* [What to do]
In the records below, the part to copy starts at the line containing "456x810 pixels. At" and goes to the last line; output it exactly, without pictures.

▼

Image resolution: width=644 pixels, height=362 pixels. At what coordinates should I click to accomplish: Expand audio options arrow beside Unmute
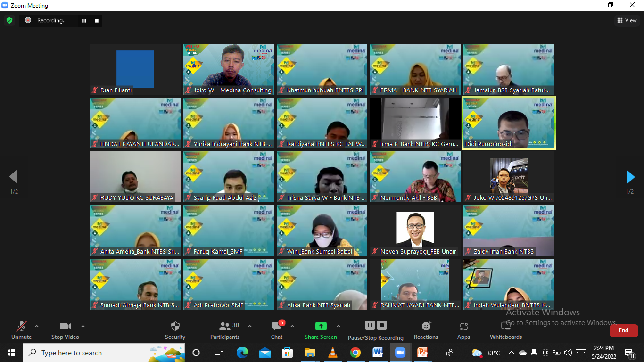pyautogui.click(x=37, y=326)
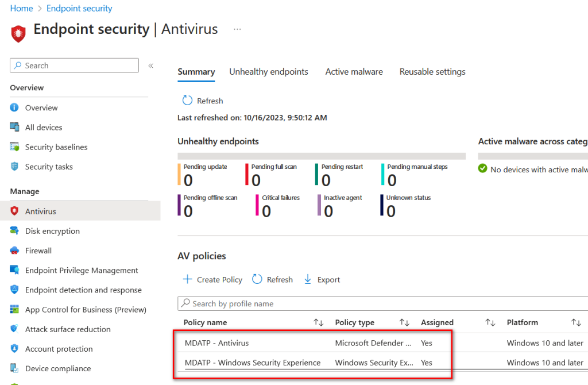Open Security tasks shield icon
Image resolution: width=588 pixels, height=385 pixels.
(14, 166)
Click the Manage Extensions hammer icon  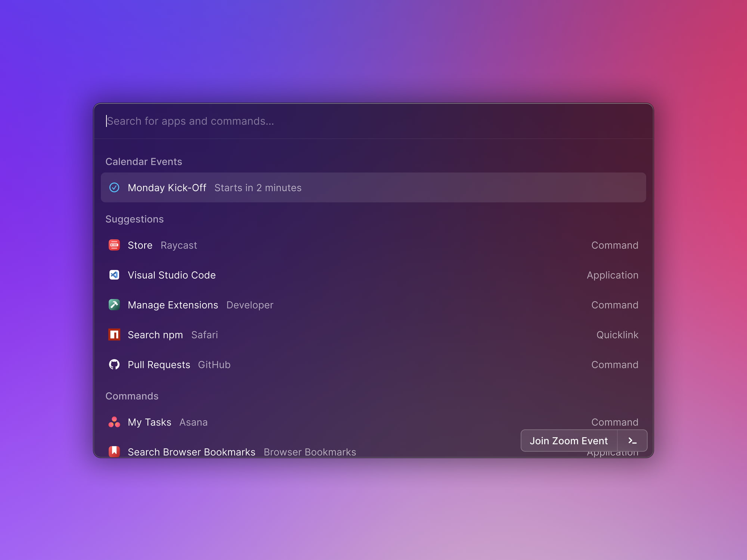114,305
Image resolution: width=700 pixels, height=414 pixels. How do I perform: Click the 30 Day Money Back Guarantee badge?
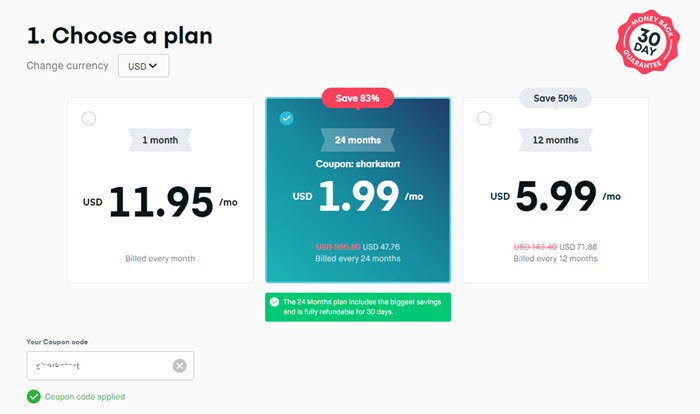coord(647,42)
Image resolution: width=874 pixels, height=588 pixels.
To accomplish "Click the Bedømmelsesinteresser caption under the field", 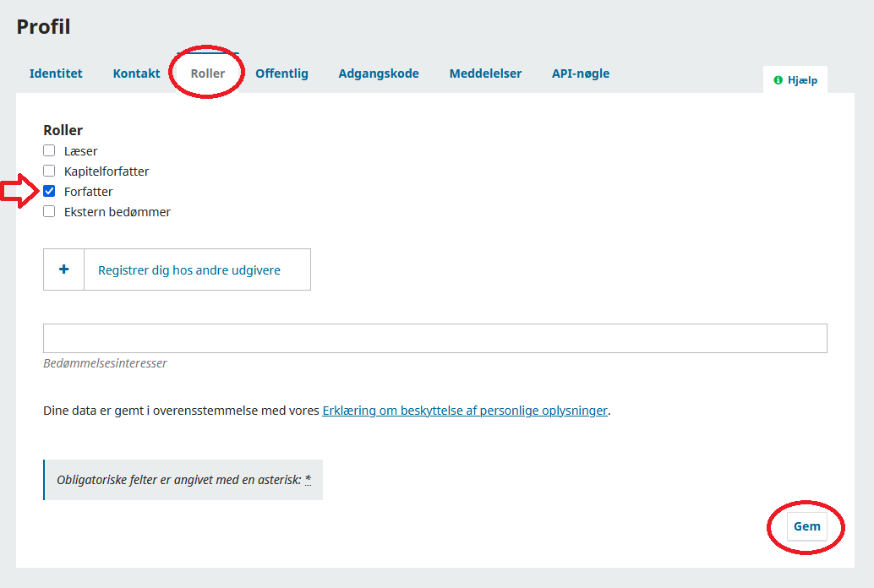I will tap(105, 363).
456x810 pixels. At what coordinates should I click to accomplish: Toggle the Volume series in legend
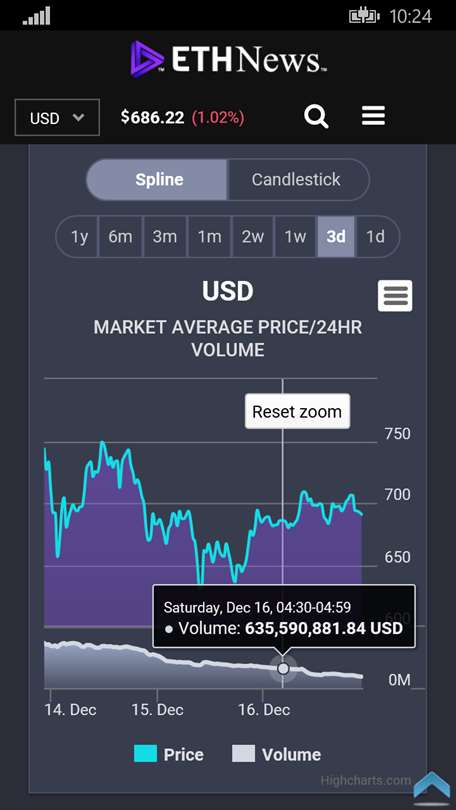point(276,754)
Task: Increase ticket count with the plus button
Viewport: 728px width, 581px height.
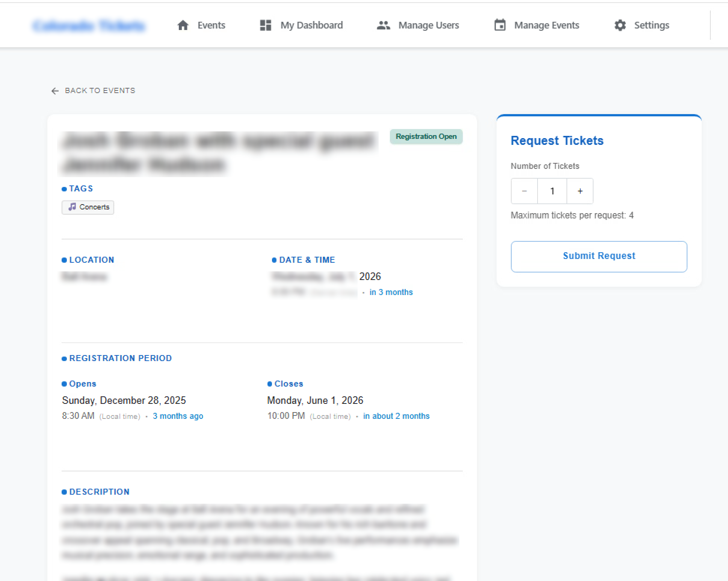Action: pos(580,191)
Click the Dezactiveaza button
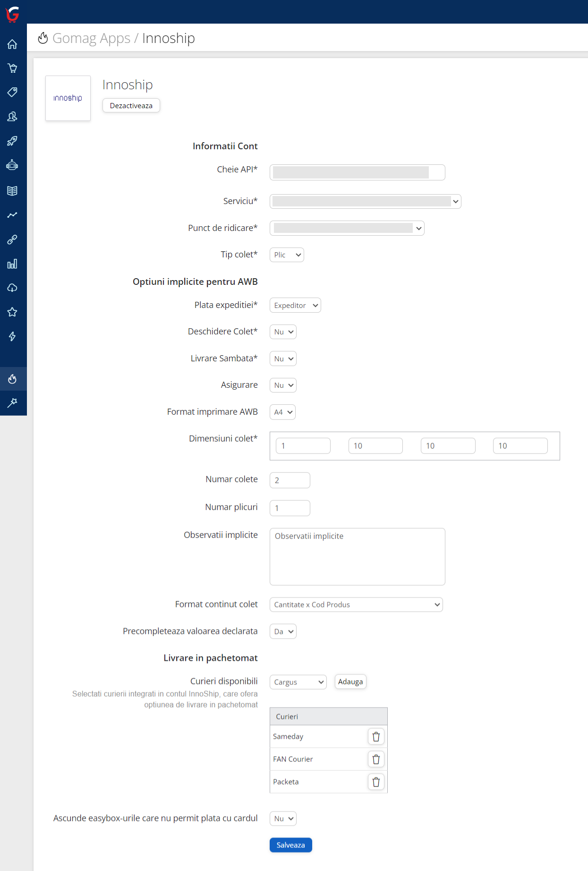This screenshot has height=871, width=588. (x=131, y=106)
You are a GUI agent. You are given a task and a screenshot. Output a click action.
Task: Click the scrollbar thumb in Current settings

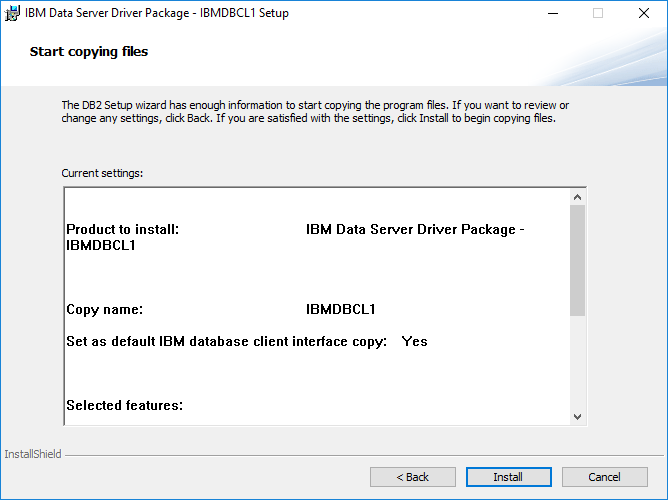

▲

* [Solution for this problem]
456x810 pixels. At what coordinates should I click to accomplish: Toggle the Volume series in legend
point(276,754)
Task: Increase ticket count with the plus button
Viewport: 728px width, 581px height.
Action: pos(580,191)
Click the Dezactiveaza button
This screenshot has height=871, width=588. (x=131, y=106)
You are a GUI agent. You are given a task and a screenshot. Output a click action.
Task: Click the scrollbar thumb in Current settings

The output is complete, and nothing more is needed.